Reputation: 75
I'm tryng to do web scraping by importXML in Google Spreadsheet, reading the content in this page:
What I need to do is select the list below "Lista de Procesos, and separate it by rows. I went to the page, inspected and copy the XPath
//*[@id="node-page-442"]/div[1]/div/div/div/p[5]
Resulting in this code:
=importxml("http://ddp.usach.cl/node/442";"//*[@id='node-page-442']/div[1]/div/div/div/p[7]/text()")

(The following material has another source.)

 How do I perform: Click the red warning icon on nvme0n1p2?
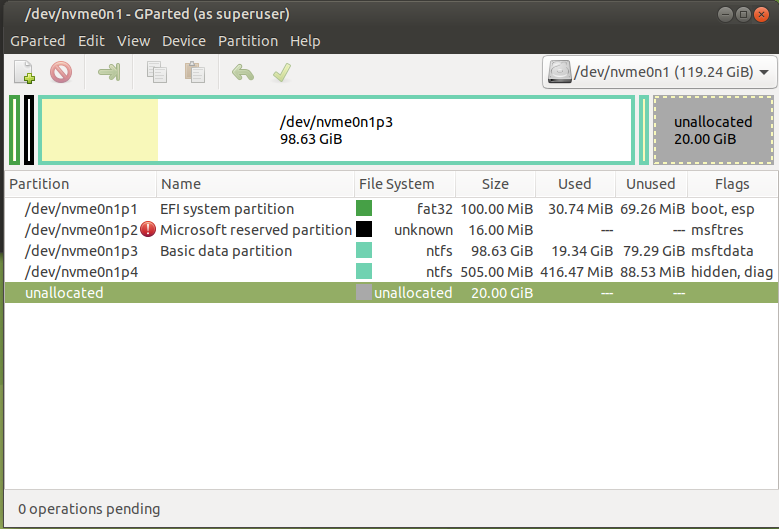[148, 230]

However, when I try to load it I get an error #N/A
"Imported content is empty"
Upvotes: 0
Views: 236
Reputation: 29022
One path to get the nodes following the h4
element with the content "Lista de Procesos" is
//article[@id='node-page-442']/div[contains(@class, 'content')]/div[contains(@class, 'field-name-body')]/div[@class='field-items']/div[contains(@class,'field-item')]/h4[contains(text(), 'Lista de Procesos')]/following-sibling::*
The retrieved children are not structured, but complete. If you can use XSLT-2.0, you could structure them by using for-each-group
with group-starting-with='strong'
. But this is only one possibility.
The expression could be reduced to the simple term:
//h4[contains(text(),'Lista de Procesos')]/following-sibling::*
Maybe this suits your needs better.
Upvotes: 1